Segundo Silvio Frota, diretor do MFF, o diagnóstico do público, nesse caso, está “completamente errado”. “Se você vai a um museu somente uma vez, você não vê nada. Cada vez que você entra, vê coisa nova. Quando vai de novo, começa a ver detalhes que não viu da outra vez, seu olhar começa a ficar mais crítico”, esclarece ele, sobre a dinâmica de visitação.  

Para Frota, o frequentador que crê nessa ideia quer “apenas dizer” que foi ao museu. “Os museus normalmente são muito grandes. Você precisa retornar, pra perceber as nuances das obras (expostas)”, completa.  

Graciele Siqueira, diretora do Mauc, observa que o retorno dos visitantes se relaciona, hoje, com o contato entre o público e as redes sociais dos equipamentos. “A gente precisa repensar a forma como se comunica, física e virtualmente. É impossível pensar os museus do século XXI sem fazer uso das redes sociais e sem uma programação diversificada para os mais diferentes públicos que já frequentam e que poderiam vir a frequentar”, reflete. 

Acervo vivo 

Durante a apresentação da pesquisa no Oi Futuro, o pesquisador museológico Michel Alcoforado (RJ) destacou que 64% dos entrevistados enxergam a carga histórica que cada peça exposta traz. “O acervo do museu é uma experiência. E é fundamental para o público estabelecer laços emocionais com os espaços”, sugere ele, situando o conceito de “Acervo Vivo”. 

Indagados se existe hoje um esforço da gestão museológica pela renovação dos acervos e das possibilidades de interação entre as peças e o público, os gestores locais refletem como o acervo é dinâmico.  

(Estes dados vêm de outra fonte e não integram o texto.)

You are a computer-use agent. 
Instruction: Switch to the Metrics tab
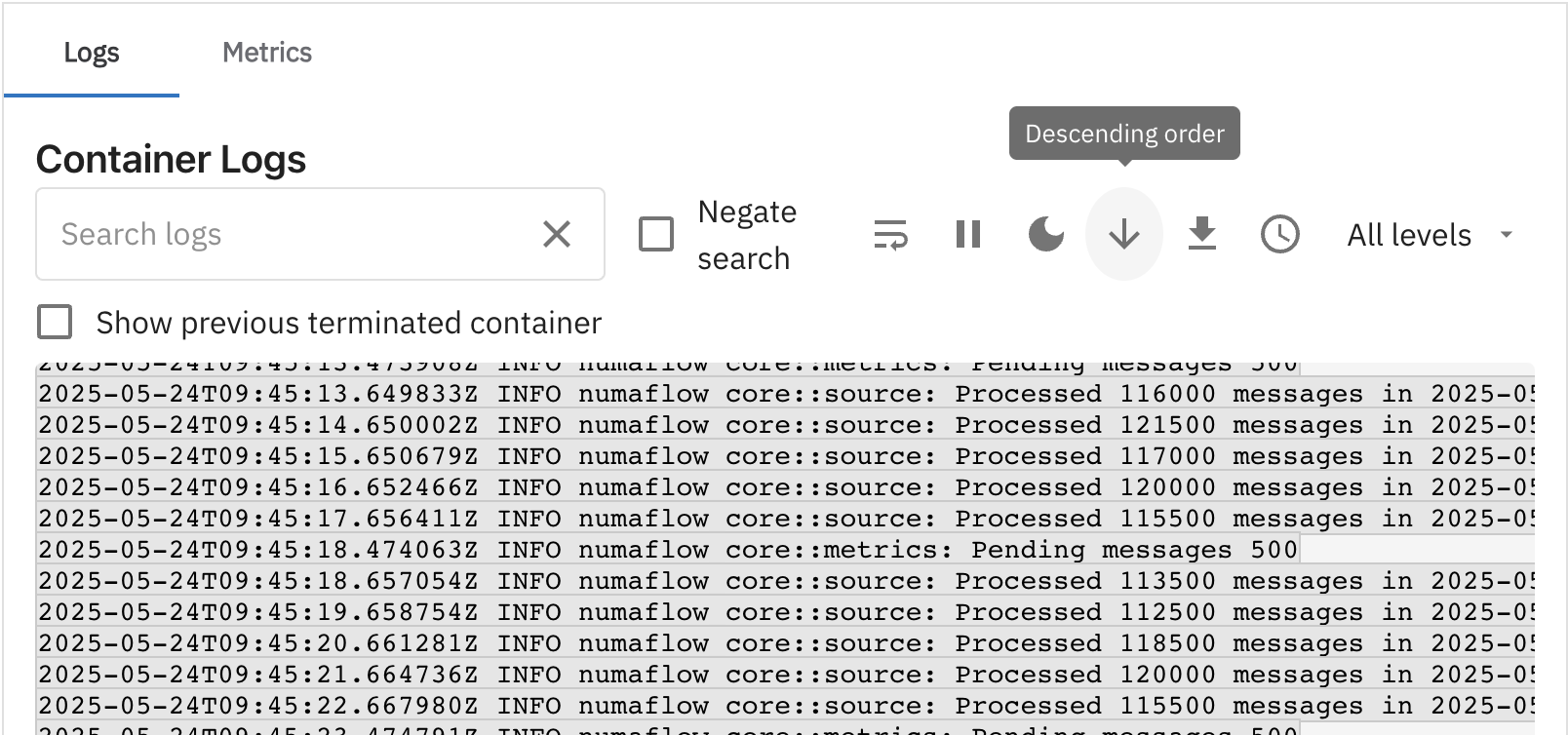[x=267, y=53]
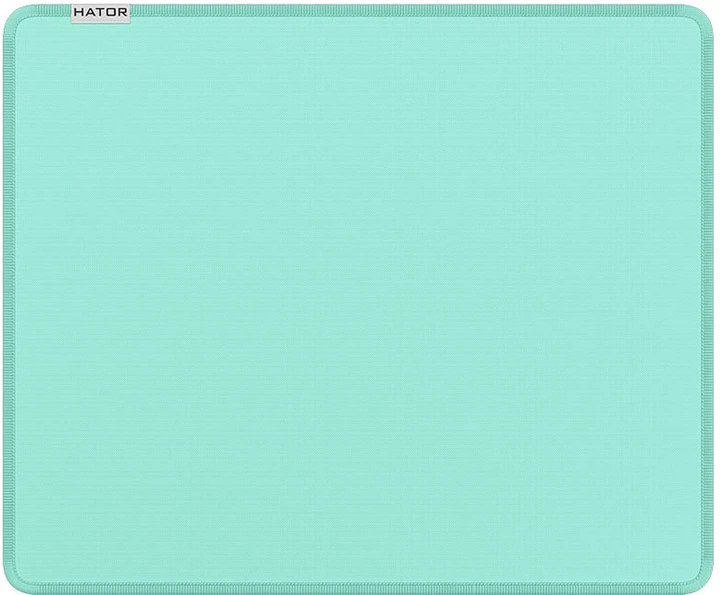Click the white background above HATOR tag
Image resolution: width=720 pixels, height=595 pixels.
point(101,2)
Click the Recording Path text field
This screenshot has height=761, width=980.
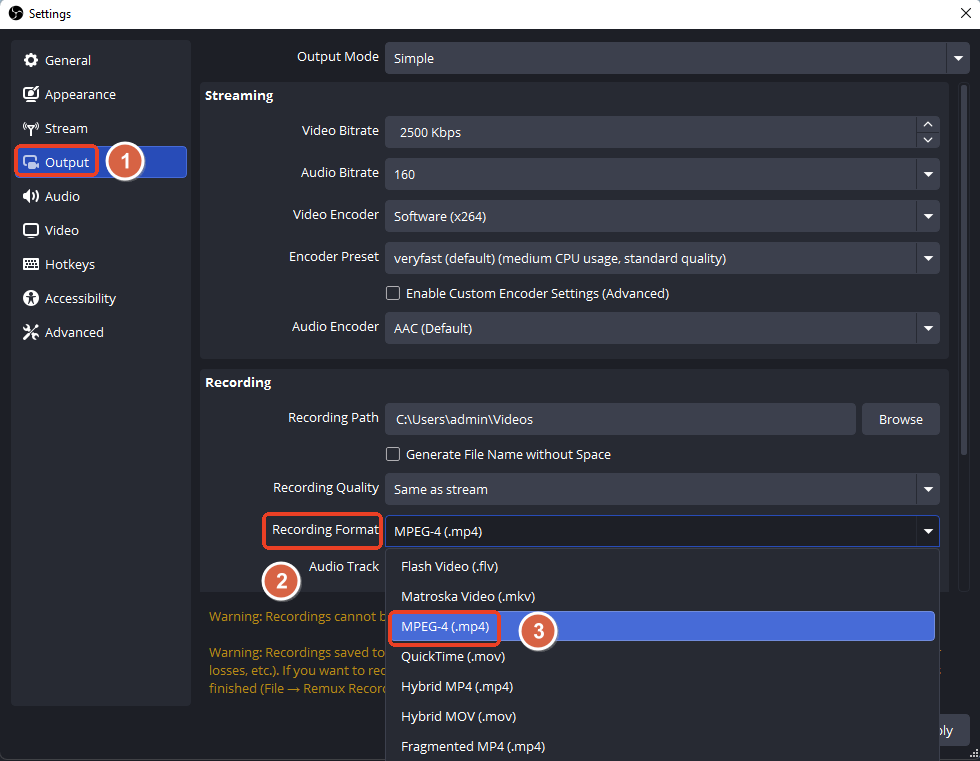coord(620,419)
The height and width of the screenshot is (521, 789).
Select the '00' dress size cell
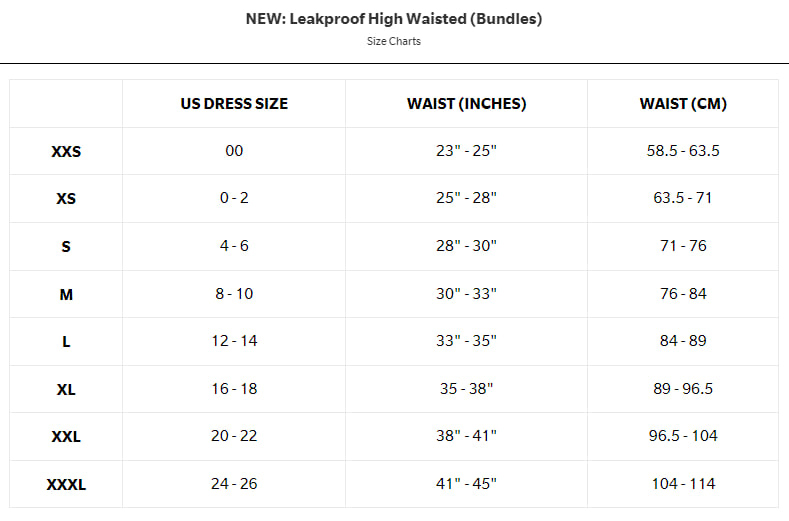(234, 151)
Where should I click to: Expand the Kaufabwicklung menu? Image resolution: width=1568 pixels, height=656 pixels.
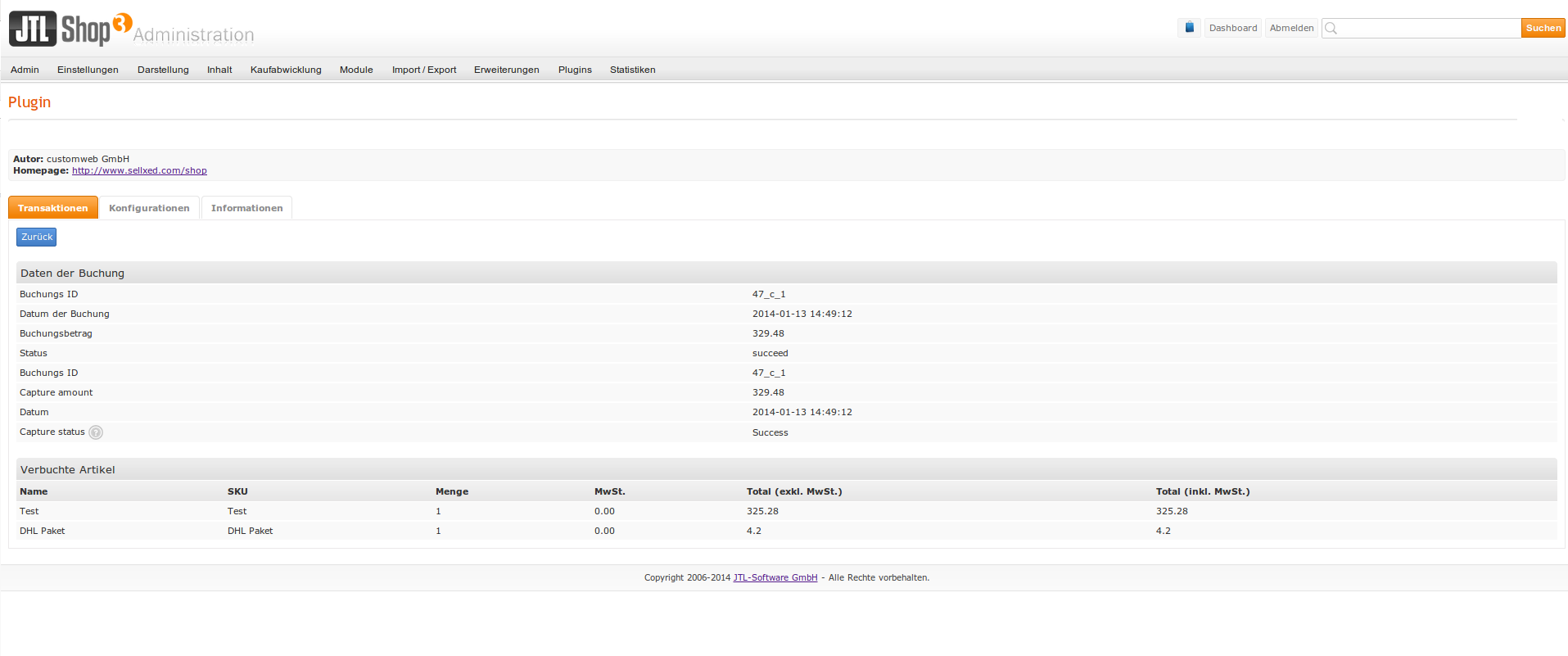click(286, 70)
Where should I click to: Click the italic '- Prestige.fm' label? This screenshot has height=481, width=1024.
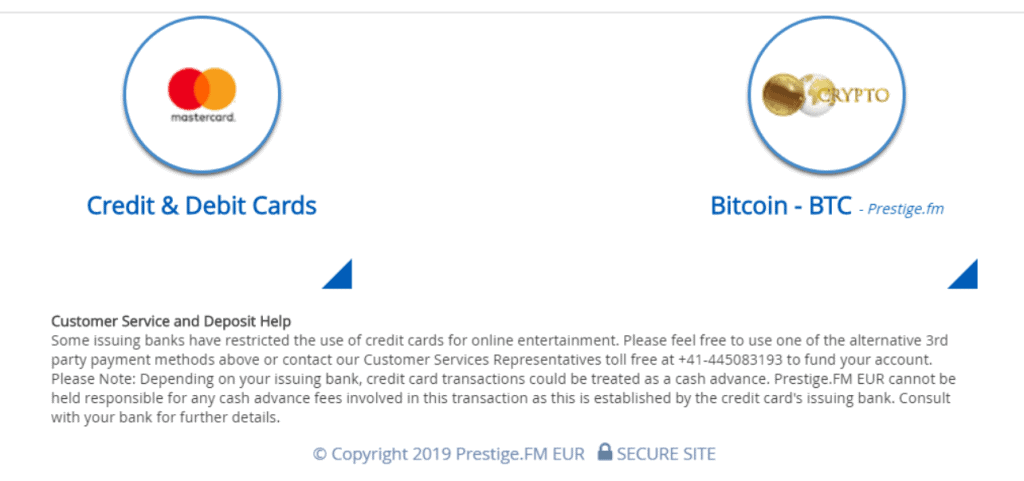tap(901, 209)
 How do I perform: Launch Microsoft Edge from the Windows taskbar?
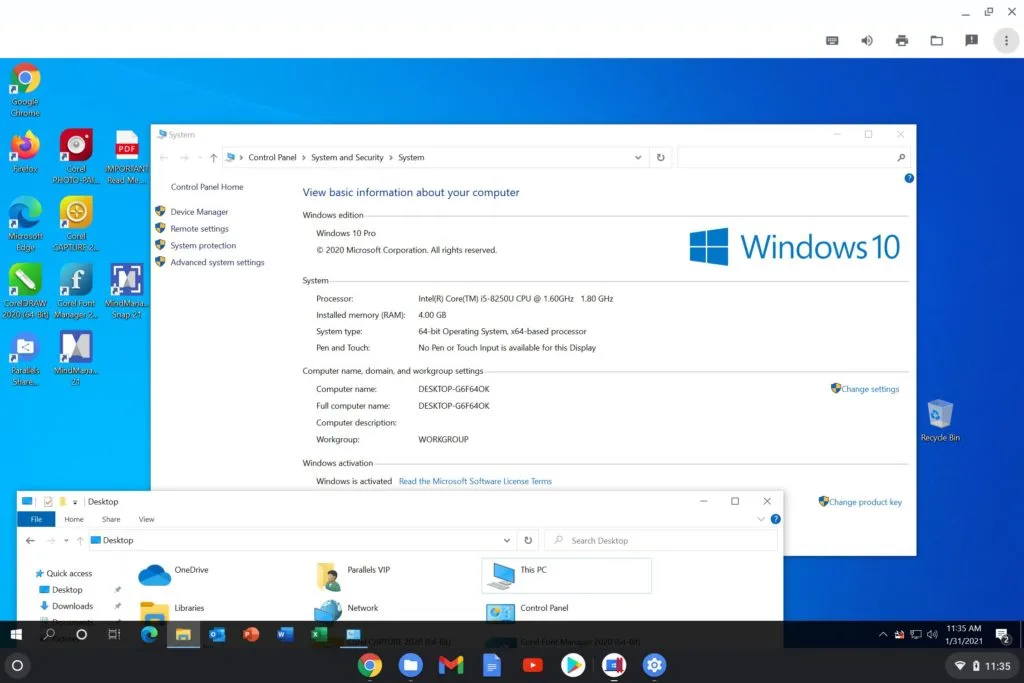coord(148,634)
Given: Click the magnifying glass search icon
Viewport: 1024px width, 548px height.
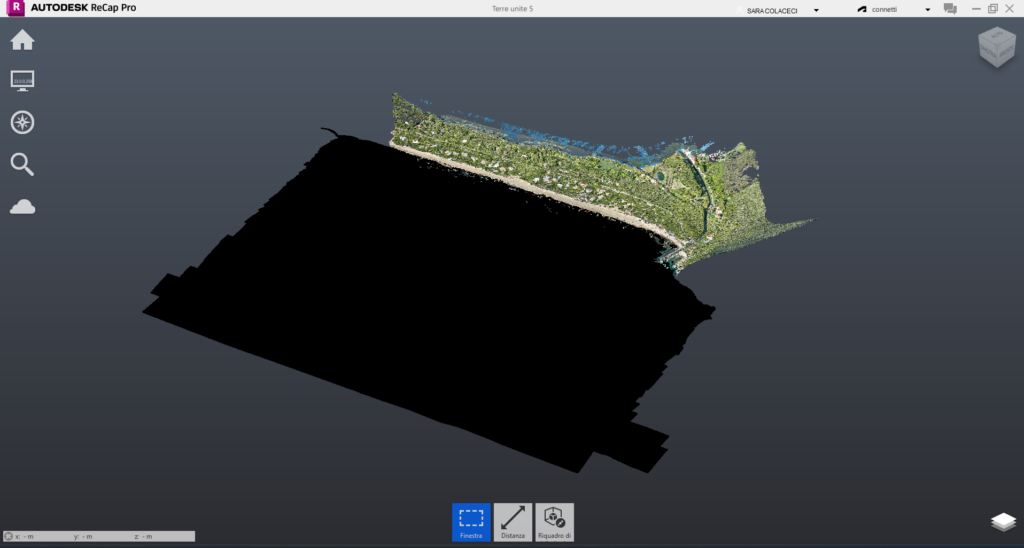Looking at the screenshot, I should coord(22,164).
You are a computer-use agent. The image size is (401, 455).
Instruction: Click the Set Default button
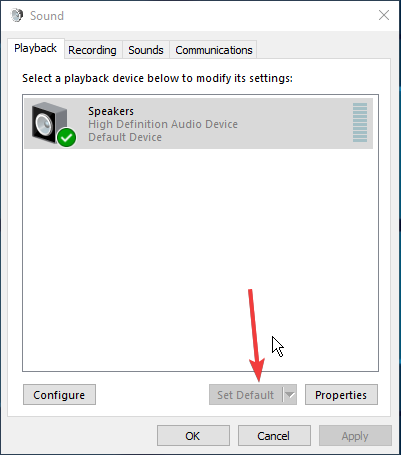coord(246,395)
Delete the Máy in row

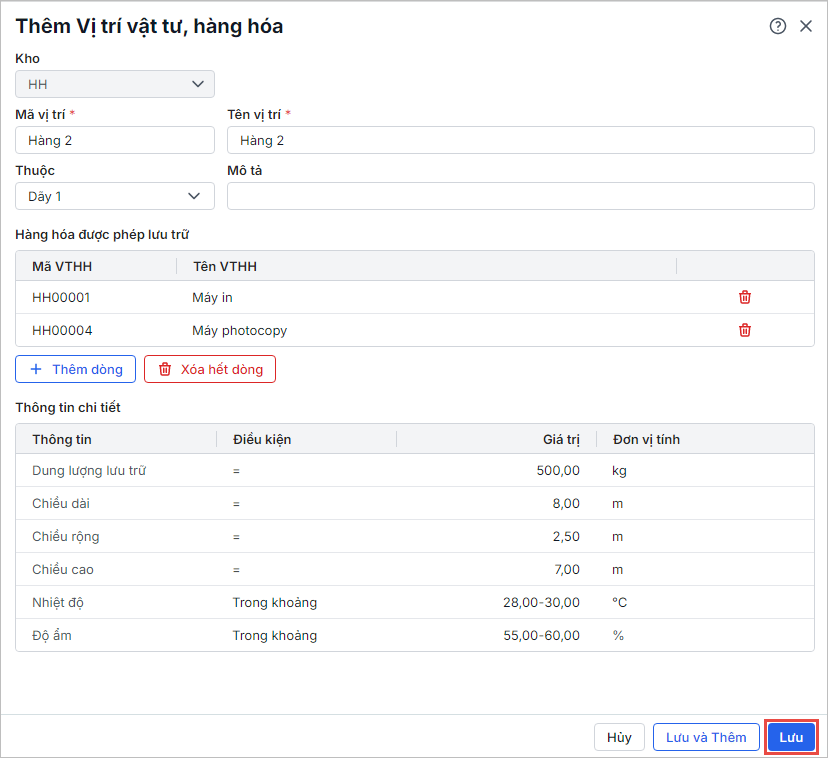(x=745, y=297)
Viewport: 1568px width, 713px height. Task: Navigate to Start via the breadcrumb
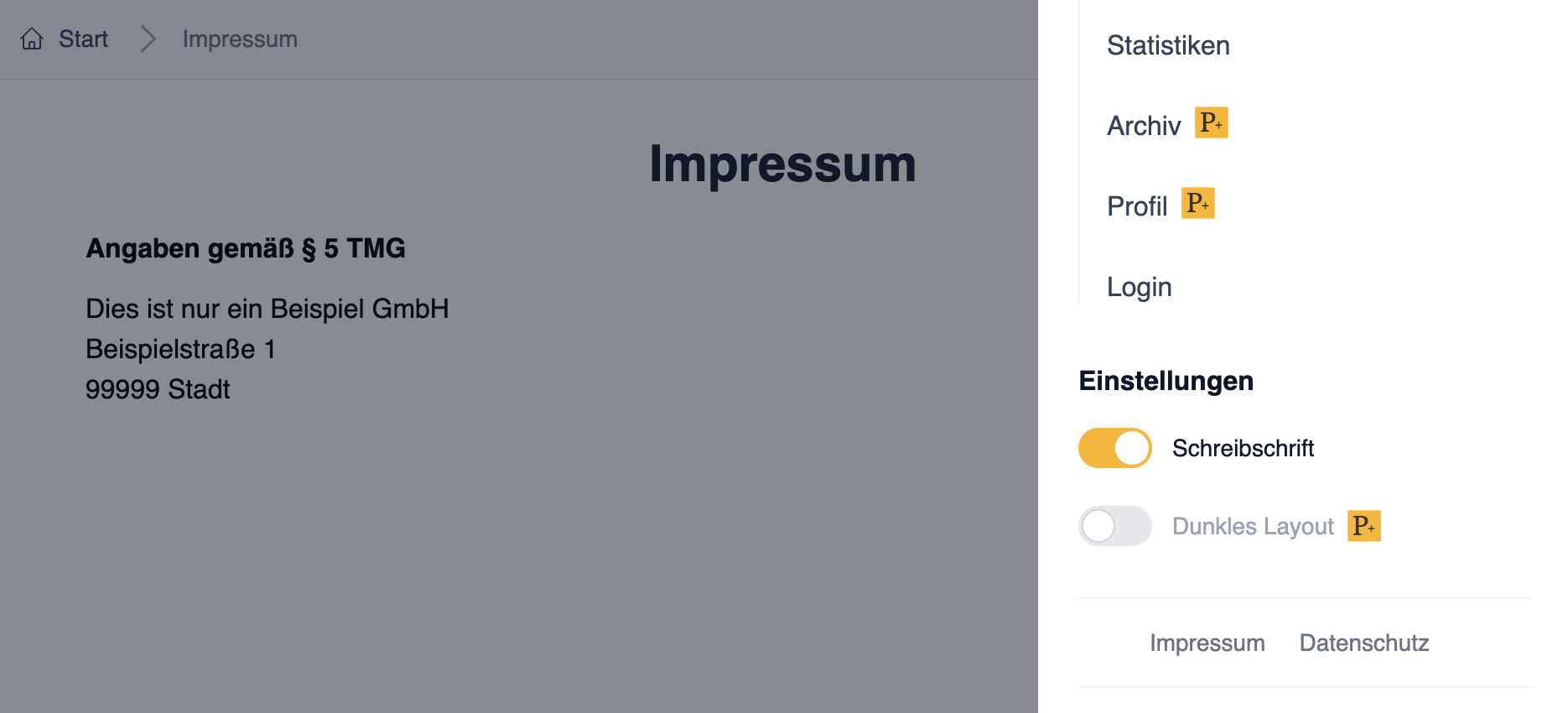pos(82,39)
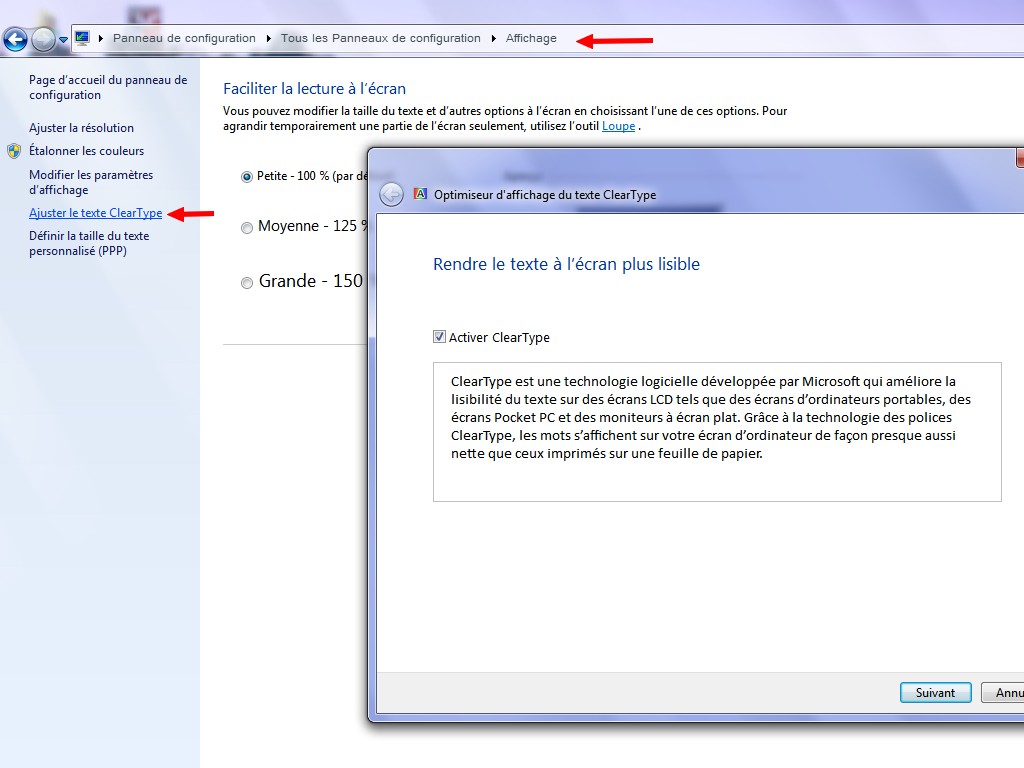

Um mesmo objeto pode gerar inúmeros problematizações, conta inúmeras histórias. E há muitos atores envolvidos nisso: desde o pesquisador que lida com o objeto; ao curador, que opta pela exposição desta peça; o serviço de mediação com o público; além do visitante, que observa e constrói sua própria leitura”, pontua Carla Vieira.
 

A diretora do Museu do Ceará nega, no entanto, que a curadoria dos espaços seja totalmente “isenta” a respeito das impressões do público. “Quando se define uma política de acervo, se elabora uma exposição, você elenca narrativas para o público visitante. Mas cada experiência de visita é peculiar. As exposições não têm um texto objetivo”, reforça.  

Inovação 

Graciele Siqueira acrescenta como a gestão dos acervos já tem investido na digitalização do conteúdo exposto – a fim de estimular, por meio da apresentação dos objetos no ambiente virtual, a visita presencial ao museu. “Penso a digitalização como uma das diversas pontas da grande estrutura que envolve as atividades diárias nos museus e centros de documentação”, qualifica. 

Para Sílvio Frota, embora haja a limitação de recursos financeiros para viabilizar os museus, cada equipamento garante o “acervo vivo” com a rotatividade do calendário de exposições. “Mesmo os que passam dificuldades têm alguma renovação. Eles têm reservas técnicas, então sempre está se renovando: com exposições inéditas ou com as obras do próprio museu”, complementa.